Moneybox

Why I Just Bet a Professor Money That at Least One Law School Will Close

Thomas Jefferson School of Law in San Diego survived a brush with death, but that doesn’t mean others will.

Wikimedia Commons/Visitor7

In a more fair universe, the Thomas Jefferson School of Law in San Diego would be dead and buried by now. The small, private institution is one of legal academia’s more wretched citizens, known for its miserable employment results and embarrassing bar-passage rates, as well as for having the most highly indebted students of any law school in the country (the average graduate with debt finishes $180,665 in the hole, according to U.S. News & World Report). When the job market for young lawyers collapsed during the recession, it was the first law school to face a class action suit claiming it had used misleading job stats to trick students into attending.

This year, it briefly looked as if Thomas Jefferson might get its just deserts. Enrollment had tumbled, as law school applications evaporated in general. Meanwhile, the school was heavily in debt, due to the $127 million it borrowed to construct a nice new building, and interest payments were devouring its falling revenue. In June, it defaulted on its bonds. The end appeared nigh.

And yet, it wasn’t. As Steven Davidoff Solomon, a University of California–Berkeley law professor, wrote in the New York Times last month, Thomas Jefferson worked out a “sweetheart deal” with its creditors, which cut the school’s debt, took its building, and leased it back to the institution for a reasonable price so it could stay in operation. Why would they do such a thing? They “had no choice,” Solomon writes. Picking Thomas Jefferson apart in bankruptcy court would have been useless, because it only had one significant asset: That building, which creditors would have had to either convert into offices with an expensive renovation or lease to another law school (which, of course, would be hard to do). Better to simply keep Thomas Jefferson as a tenant.

Solomon’s lesson from this? “A troubled law school is like Dracula: hard to kill. Creditors will not do so because even keeping a struggling school alive means there is some possibility of repayment.”

This is why Solomon says I’m wrong that a few law schools are bound to close due to the enormous enrollment drops of the past few years. Other than their real estate, stand-alone law schools like Thomas Jefferson (which aren’t affiliated with any larger university) are worthless to creditors, so they won’t force them through bankruptcy. Bigger universities have no incentive to close their law schools, even if they’re losing a bit of money, because that would just leave empty facilities sitting around gathering dust on campus.

So he and I now have a $2 wager. Solomon says no ABA-accredited law schools will close or merge by the end of 2018. I say at least one will.* I know, high stakes. But at least we’re both on record.

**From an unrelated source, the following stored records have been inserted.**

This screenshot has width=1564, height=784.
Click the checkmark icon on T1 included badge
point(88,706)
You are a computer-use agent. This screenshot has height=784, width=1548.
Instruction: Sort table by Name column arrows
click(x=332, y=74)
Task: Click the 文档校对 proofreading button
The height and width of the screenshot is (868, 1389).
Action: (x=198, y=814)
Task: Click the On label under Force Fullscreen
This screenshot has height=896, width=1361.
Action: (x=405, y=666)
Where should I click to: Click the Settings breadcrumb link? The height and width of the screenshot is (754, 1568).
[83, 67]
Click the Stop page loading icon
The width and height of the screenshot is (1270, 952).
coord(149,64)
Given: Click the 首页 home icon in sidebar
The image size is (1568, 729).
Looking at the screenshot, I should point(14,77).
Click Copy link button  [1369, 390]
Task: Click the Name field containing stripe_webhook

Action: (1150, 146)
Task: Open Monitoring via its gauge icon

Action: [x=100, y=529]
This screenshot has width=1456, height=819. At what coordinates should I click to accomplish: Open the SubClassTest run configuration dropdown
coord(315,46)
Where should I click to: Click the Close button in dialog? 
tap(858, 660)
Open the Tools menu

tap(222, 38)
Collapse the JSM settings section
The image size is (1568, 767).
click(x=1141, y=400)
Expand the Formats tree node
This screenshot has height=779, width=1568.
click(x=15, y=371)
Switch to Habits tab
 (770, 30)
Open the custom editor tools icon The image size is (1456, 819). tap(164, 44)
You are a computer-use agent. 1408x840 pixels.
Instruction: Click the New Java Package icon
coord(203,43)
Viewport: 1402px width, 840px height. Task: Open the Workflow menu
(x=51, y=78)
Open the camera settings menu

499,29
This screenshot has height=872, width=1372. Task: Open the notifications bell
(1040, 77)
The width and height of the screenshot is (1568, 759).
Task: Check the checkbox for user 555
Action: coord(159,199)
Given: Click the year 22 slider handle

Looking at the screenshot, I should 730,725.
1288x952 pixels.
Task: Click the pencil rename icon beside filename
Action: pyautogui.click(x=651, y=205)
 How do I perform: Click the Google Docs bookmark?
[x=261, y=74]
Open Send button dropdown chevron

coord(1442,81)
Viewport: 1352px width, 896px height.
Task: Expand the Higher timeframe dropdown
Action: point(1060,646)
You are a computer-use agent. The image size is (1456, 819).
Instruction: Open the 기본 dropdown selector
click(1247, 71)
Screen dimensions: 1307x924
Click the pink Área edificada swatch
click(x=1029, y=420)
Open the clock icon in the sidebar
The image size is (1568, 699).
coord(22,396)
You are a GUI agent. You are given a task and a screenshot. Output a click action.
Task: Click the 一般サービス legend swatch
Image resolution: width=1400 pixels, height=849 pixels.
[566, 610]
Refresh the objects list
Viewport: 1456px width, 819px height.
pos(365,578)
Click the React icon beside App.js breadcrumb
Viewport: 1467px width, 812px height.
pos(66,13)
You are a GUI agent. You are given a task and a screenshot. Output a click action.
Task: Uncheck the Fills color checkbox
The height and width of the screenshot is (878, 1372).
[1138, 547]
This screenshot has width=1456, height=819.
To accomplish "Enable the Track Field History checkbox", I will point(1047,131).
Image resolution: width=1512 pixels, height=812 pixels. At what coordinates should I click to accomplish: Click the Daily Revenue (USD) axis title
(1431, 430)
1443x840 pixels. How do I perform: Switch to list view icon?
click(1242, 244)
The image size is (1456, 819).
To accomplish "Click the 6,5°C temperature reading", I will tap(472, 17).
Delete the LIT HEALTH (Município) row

Anyway, here’s why I don’t think Thomas Jefferson’s lessons are generalizable. First, we don’t really know what the lessons are. Yes, it’s possible the school will come back as Dracula, a vigorous undead monster. It’s cut back its expenses and its enrollment has already recovered a bit. But the school could also turn out to be more like zombie Khal Drogo, brought back from the edge of death through black magic as a catatonic shell of its former self. The stigma of the past few years could drive away future students. Given that schools are now handing out tuition discounts left and right to attract competent students, it’s not clear the school will be in a financial place to compete. (Law schools need to maintain a minimum bar passage rate to stay accredited, though I’ve been told by the ABA that no institution has yet lost accreditation over that issue.) So Thomas Jefferson has survived a brush with mortality. It may survive long term. It may not.

Even if Thomas Jefferson does hold on, its ordeal may be an exception rather than a rule. By Solomon’s logic, you would think that colleges almost never close. After all, a small bible or liberal arts college doesn’t have many valuable assets other than real estate, either. But in fact, at least a few institutions of higher ed go bust every year. Colleges don’t always get saved by creditors via lease-back agreements, and I wouldn’t expect every stand-alone law school to either.

What about law schools that are nestled in larger universities? Solomon writes: “If a closed law school is worth nothing and a nice big building without students is useless, then keeping it open remains the only option.” The odd assumption here is that a college can’t find a new use for a “nice big building” if it’s currently housing a legal program that’s hemorrhaging money and attracting lower caliber students than in the past. It’s not as if law schools have some special architectural quirks that would prevent an administration from inserting, say, an expanded business school into its old digs. I’m sure most administrations will do everything in their power to cut costs first by laying off professors and staff, but at some point, if the books won’t balance, or the quality of the program declines, killing it might well seem like a rational choice.

In any event, the bet’s on. Side wagers are welcome.

*Update, Dec. 3, 2014: This paragraph has been revised to clarify that the bet was over ABA-accredited law schools, as opposed to unaccredited schools.